Any news on 2000kn semi-cryo engine that ISRO is developing?

As per ISRO:

The Preliminary Design Review (PDR) for Semi-cryogenic engine development has been completed. Preparation of fabrication drawings of subsystems have been completed. A MOU has been signed with NFTDC for the realisation of copper alloy for Thrust chamber. Single element Pre-Burner (PB) injector realised and injector spray charaterisation using PIV was carried out. Test facility for single element pre-burner commissioned at PRG facility, VSSC. Semi Cryo Test facility design by M/s Rolta has been completed.

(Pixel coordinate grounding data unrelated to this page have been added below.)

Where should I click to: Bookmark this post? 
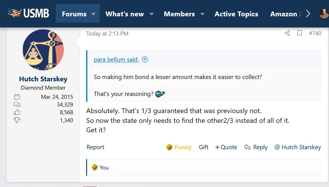point(300,34)
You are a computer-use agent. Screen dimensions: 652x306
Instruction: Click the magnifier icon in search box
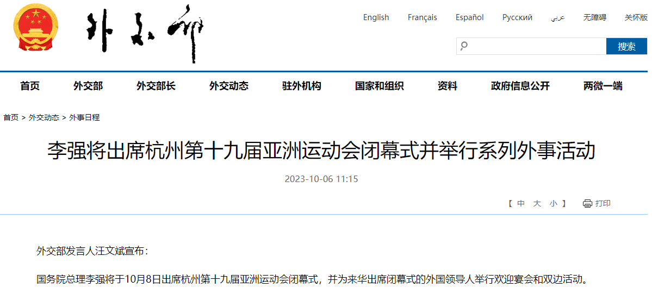464,46
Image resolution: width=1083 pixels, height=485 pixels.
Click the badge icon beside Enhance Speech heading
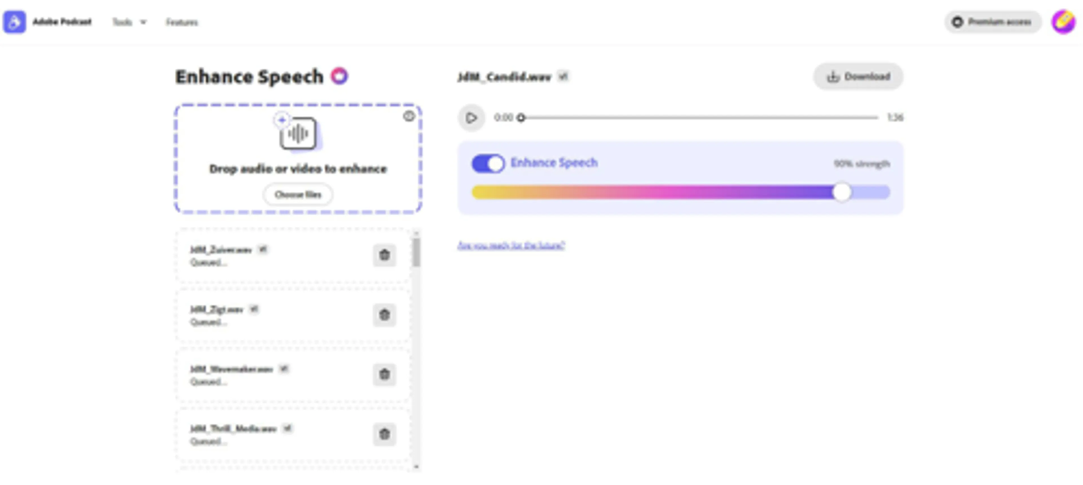pos(339,76)
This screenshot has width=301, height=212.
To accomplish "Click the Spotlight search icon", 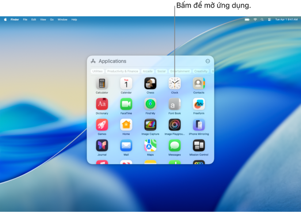I will point(262,19).
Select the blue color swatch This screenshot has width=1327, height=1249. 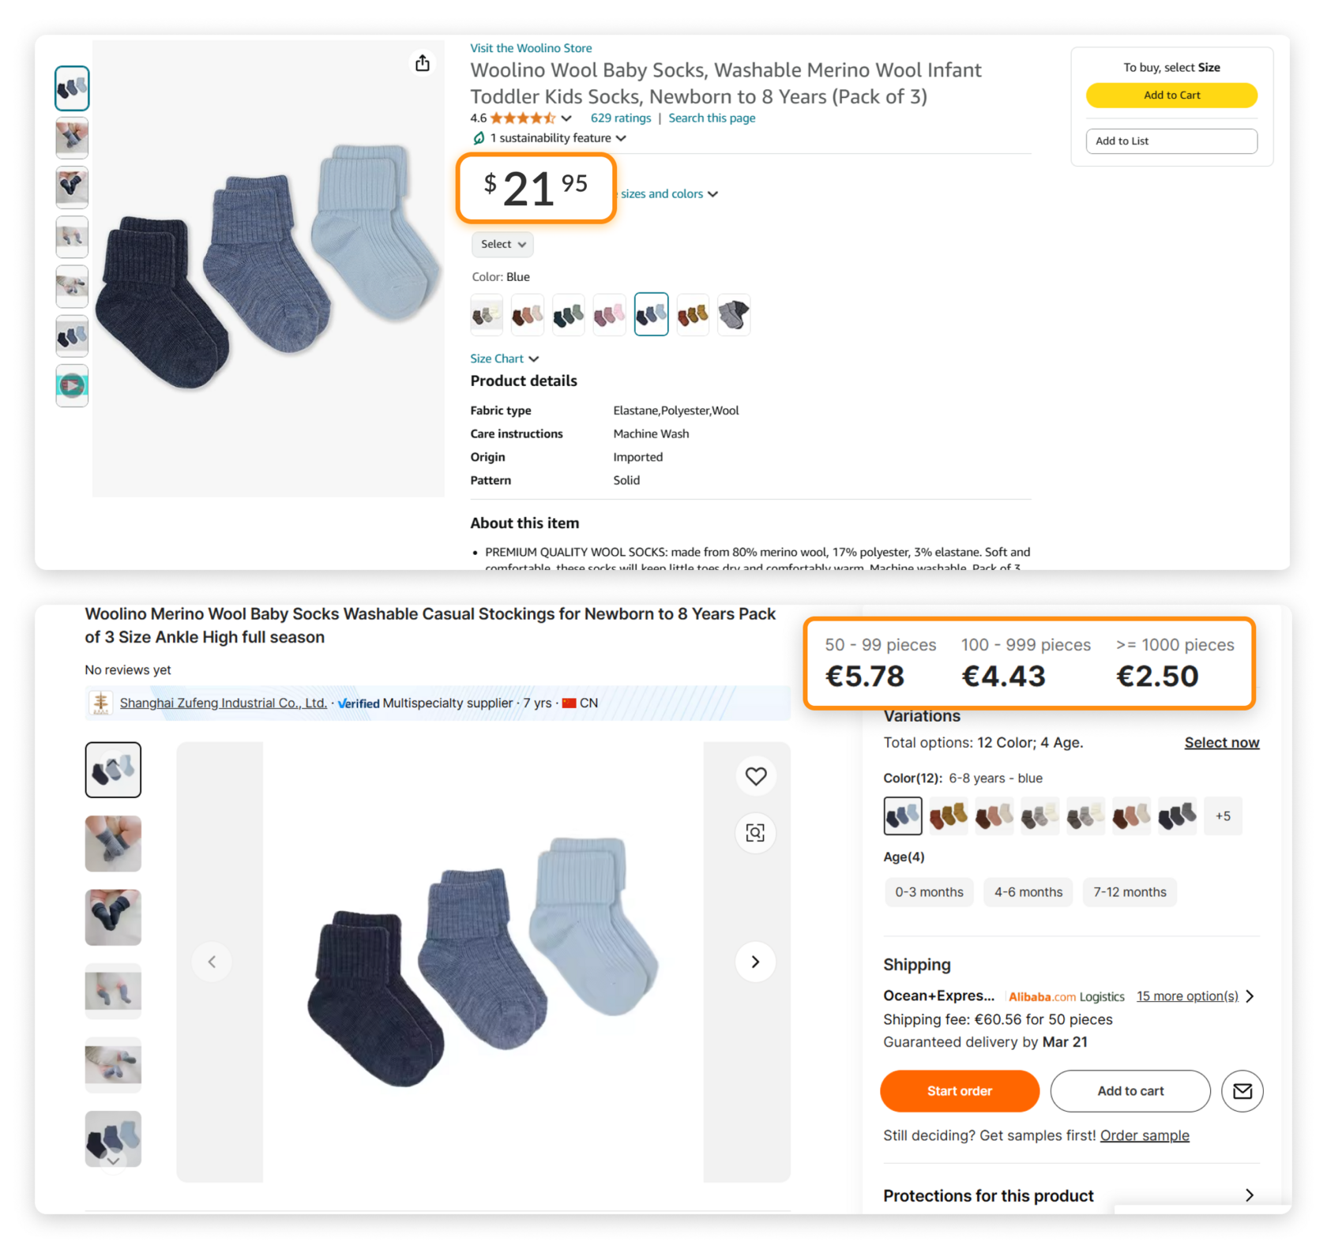click(x=651, y=313)
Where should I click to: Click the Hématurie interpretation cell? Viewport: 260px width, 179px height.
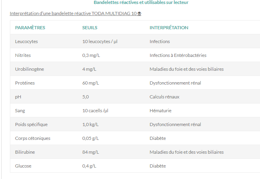[x=161, y=111]
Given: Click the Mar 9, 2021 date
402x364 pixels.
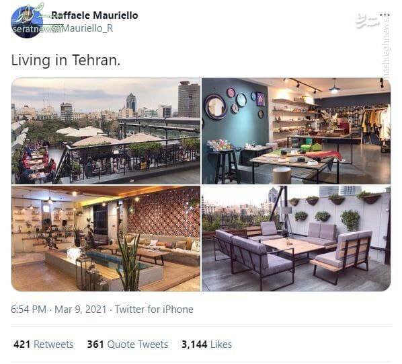Looking at the screenshot, I should [80, 310].
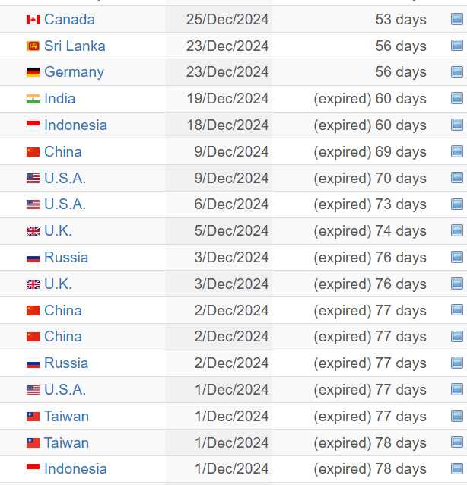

Design of Semi Cryo Engine including heat exchanger and ejector is competed. Fabrication drawings and documents are generated based on the PDR and joint reviews. Configuration design of subscale engine is completed. Preliminary Design Review (PDR) of Hydraulic Actuation System
(HAS) and Hydraulic Power System (HPS) for Engine Gimbal control is completed and Technical specifications are finalized.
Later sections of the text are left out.